My app now contained two list controls. And both of them went blank when scrolling.

Now we’re getting somewhere. The problem is caused by React Version, Tooling or App Scaffold.

React Version

The React developer tools have a handy feature that tells you whether the current page uses React and if so which version it is. I went back to the react-window sample website and fired up the developer tools.

They were using React 16.

React 18

Looks like a problem with React 18. Surely someone else has noticed it? React 18 was released over 18 months ago. I looked through the release notes to see if there was a known issue that had already been fixed. No joy.

I opened up the React issues tracker on GitHub. Over a thousand open issues. This might take a while.

I was lucky. The 20th issue I looked at, on the first page of results, was Bug: performance deteriorates when using ReactDOM.createRoot instead of ReactDom.render for virtual-table. It described the same problem I was seeing. Surprisingly, it was only opened three weeks previously.

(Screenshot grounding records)
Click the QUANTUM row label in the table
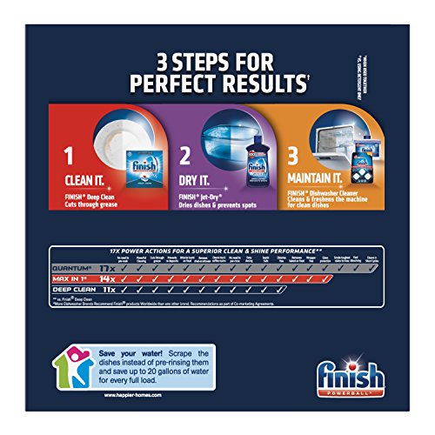click(x=70, y=268)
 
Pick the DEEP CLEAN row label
click(x=69, y=295)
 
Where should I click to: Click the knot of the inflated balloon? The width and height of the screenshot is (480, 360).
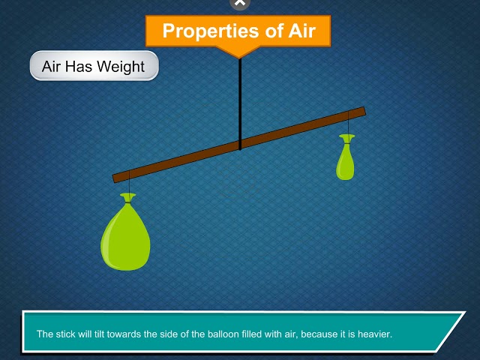pos(128,198)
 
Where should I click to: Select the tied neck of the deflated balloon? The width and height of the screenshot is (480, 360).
pos(346,139)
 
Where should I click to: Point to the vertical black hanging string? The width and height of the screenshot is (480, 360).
pos(240,98)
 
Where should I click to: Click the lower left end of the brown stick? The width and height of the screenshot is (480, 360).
pos(118,178)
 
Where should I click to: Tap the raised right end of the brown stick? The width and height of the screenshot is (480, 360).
pos(361,112)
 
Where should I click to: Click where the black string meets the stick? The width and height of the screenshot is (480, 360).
pos(240,144)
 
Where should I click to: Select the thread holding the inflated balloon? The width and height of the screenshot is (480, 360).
pos(129,183)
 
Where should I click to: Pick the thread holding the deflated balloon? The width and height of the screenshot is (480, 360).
pos(348,123)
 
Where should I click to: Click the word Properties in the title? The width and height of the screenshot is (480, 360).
pos(204,31)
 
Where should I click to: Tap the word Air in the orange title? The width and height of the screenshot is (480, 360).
pos(296,31)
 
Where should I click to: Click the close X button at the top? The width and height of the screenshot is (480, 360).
pos(239,3)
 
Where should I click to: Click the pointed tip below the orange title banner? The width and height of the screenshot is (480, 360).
pos(238,55)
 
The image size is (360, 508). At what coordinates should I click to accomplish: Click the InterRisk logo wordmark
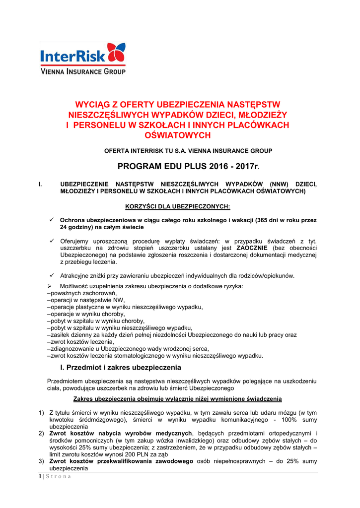[72, 55]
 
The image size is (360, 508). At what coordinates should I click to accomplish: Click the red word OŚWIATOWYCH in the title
[177, 135]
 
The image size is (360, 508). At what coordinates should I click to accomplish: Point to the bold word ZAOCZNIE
[252, 247]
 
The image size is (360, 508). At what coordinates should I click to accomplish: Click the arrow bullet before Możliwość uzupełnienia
[50, 287]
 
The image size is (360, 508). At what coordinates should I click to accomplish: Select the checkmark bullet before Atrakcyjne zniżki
[51, 275]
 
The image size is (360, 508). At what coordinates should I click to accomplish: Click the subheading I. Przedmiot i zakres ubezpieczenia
[120, 368]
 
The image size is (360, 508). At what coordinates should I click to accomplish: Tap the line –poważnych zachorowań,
[74, 294]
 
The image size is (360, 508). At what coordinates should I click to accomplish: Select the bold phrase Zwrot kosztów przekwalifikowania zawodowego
[121, 461]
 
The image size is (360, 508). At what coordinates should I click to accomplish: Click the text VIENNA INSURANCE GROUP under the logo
[82, 71]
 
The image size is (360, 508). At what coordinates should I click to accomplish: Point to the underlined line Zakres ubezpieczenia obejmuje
[177, 399]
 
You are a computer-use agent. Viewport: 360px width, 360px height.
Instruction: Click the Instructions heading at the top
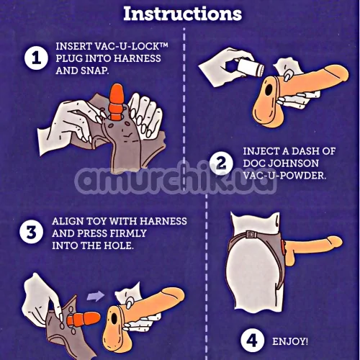[182, 14]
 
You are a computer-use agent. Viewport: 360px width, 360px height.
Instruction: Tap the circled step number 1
[37, 58]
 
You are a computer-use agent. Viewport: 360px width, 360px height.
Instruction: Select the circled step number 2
[221, 163]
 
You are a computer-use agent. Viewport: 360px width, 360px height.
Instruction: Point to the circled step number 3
[32, 233]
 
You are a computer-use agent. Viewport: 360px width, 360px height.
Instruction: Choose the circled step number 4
[253, 341]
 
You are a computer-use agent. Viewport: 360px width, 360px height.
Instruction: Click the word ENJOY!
[290, 341]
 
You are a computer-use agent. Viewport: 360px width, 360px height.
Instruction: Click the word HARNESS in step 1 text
[140, 58]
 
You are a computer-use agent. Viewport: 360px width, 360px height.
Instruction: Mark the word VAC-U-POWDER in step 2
[285, 176]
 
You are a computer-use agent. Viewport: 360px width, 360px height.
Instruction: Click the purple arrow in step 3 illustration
[96, 297]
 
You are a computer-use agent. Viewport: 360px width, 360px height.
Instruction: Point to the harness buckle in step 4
[251, 234]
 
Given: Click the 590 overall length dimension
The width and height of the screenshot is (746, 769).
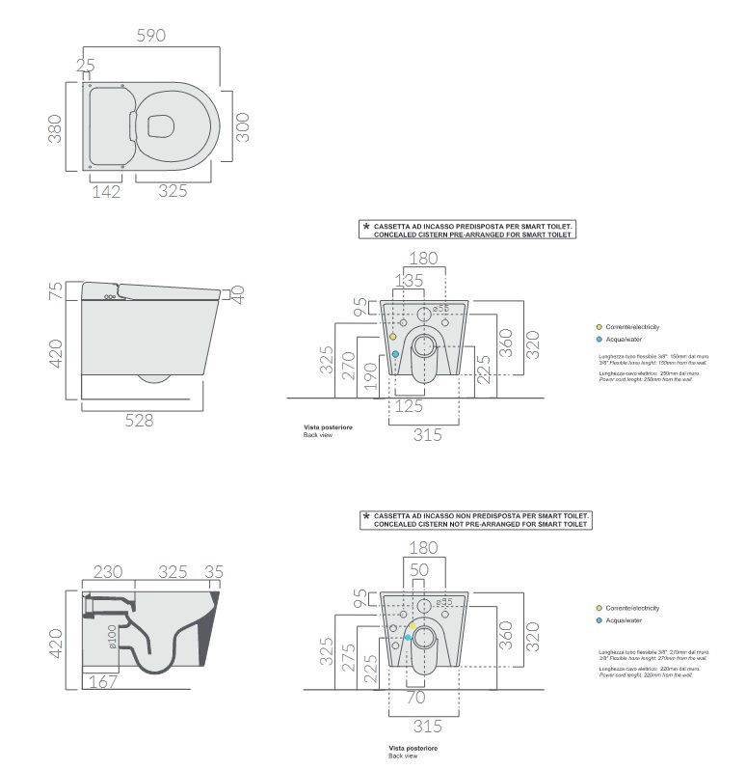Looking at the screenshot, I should [x=151, y=35].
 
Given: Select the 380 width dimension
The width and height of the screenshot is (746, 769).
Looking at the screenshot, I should [x=55, y=127].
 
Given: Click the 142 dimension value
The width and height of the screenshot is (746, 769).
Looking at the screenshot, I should [x=106, y=191].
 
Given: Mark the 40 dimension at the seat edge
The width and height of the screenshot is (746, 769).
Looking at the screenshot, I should [x=238, y=292].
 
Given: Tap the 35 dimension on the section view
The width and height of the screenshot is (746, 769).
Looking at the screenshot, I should [x=214, y=571].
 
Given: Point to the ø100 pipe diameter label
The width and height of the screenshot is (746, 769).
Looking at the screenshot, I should [x=113, y=638].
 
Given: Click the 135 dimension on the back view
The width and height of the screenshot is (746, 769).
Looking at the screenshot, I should [x=412, y=281].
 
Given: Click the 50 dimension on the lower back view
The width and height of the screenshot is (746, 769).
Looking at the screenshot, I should [x=418, y=570].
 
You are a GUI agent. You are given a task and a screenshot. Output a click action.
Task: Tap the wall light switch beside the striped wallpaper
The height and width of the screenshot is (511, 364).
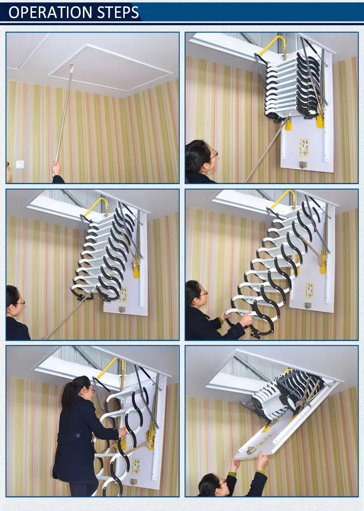point(20,164)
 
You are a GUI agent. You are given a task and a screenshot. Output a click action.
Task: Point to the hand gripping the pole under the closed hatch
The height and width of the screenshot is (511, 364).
point(57,168)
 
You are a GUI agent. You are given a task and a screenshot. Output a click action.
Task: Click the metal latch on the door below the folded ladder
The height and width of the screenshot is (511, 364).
point(303,165)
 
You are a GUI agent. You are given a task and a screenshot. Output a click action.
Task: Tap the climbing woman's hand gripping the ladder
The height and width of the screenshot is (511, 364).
point(122,432)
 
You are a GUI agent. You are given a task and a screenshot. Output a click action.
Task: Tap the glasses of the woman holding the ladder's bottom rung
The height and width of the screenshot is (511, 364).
point(205,293)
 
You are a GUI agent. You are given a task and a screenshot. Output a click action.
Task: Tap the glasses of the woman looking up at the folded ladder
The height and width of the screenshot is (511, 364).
point(214,154)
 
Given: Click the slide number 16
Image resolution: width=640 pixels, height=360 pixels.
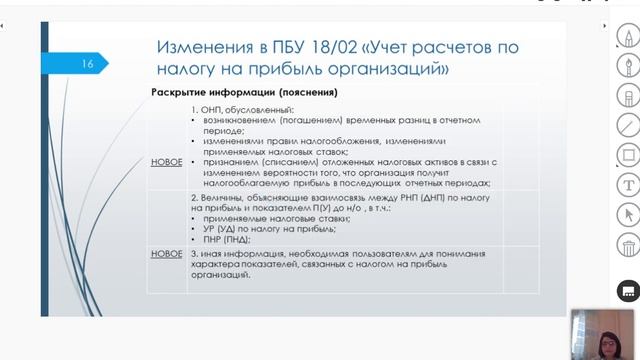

#### [TASK LIST]
#1 According to the React 18 excerpt, which React version did the react-window sample website use?
#2 Reproduce word for word everything in the React 18 excerpt from "Now we’re getting" down to "using React 16.".

#### [ANSWER SECTION]
#1 React 16.

#2
Now we’re getting somewhere. The problem is caused by React Version, Tooling or App Scaffold.

React Version

The React developer tools have a handy feature that tells you whether the current page uses React and if so which version it is. I went back to the react-window sample website and fired up the developer tools.

They were using React 16.